I have increasingly become jaded by an event that leaves the politicians grinning ear to ear and the everyday folk cursing them under our breathes. Over the past few years the Games have become synonymous with traffic jams, wasted money, unavailable tickets, outrageously priced events, the elite class, etc., etc.

And while many of these grudges may ring true, I find I am slowly swinging back to the other side…not so far as to once again become an Olympic supporter, but perhaps a Vancouverite and proud Canadian wanting and hoping to enjoy two weeks of incredible insanity alongside hundreds of thousands of people from around the world.

2010 Olympics - Red Mittens

I find myself wanting a pair of red mittens (to me a symbol of national pride and sportsmanship), scoping out the planned festivities, circling the free events and anticipating that I might just want to book off some vacation time because come February I know that I will much prefer to stand on a street corner chatting with some bloke from Timbuktu dressed in the national colours of Timbuktu than be holed up in my window-less office.
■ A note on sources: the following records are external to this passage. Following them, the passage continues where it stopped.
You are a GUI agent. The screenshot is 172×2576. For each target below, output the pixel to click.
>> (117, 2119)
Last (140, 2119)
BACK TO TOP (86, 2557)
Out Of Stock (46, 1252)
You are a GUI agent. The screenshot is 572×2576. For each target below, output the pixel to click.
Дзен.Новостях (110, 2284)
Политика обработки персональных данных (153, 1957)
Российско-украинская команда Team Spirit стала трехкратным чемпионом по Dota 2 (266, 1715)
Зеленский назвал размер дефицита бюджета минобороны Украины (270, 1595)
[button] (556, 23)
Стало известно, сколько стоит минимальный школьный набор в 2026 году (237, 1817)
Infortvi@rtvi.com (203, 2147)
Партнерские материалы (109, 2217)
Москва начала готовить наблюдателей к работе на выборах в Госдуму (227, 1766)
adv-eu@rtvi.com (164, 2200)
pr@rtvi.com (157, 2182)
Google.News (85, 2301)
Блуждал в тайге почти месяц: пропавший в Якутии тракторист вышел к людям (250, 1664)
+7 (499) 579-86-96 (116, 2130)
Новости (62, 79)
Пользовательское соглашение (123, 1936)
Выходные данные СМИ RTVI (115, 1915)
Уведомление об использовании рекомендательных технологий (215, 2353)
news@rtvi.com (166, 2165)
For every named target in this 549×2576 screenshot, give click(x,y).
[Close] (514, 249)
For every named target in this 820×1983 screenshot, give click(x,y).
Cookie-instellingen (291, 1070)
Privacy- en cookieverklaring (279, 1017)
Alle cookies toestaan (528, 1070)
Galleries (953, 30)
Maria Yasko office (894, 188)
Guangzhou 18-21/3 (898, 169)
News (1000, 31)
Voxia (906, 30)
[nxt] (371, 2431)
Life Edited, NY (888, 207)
Homelessness, poverty, economic woes, budget cuts, shitty transportation and self-benefiting elite classes will continue to exist either way. And like “they” say, the money has been spent and the Games are coming, so is it really so terrible if I enjoy them?

Cypress Mountain

Of course my tune has changed slightly this week after winning an opportunity through my work to purchase two tickets to the Gold Medal Ladies Snowboard Cross event on Cypress Mountain…but I just won the opportunity to buy them. They weren’t free, and I will be dining on Mr. Noodles and grilled cheese sandwiches until my next pay-day.

So I will trek up the mountain in February, past numerous security checkpoints I am sure, and mutter under my breathe all the way to the top and then I will quickly forget about how much of a pain the Olympic Games are as I drink, cheer and likely lose my voice over some gals in gear that I don’t know and will likely never meet, as they rip down a course made of dollar signs… and I will really and truly classify that very moment as one of the many highlights of my life and for a split second the whole thing will seem just perfect.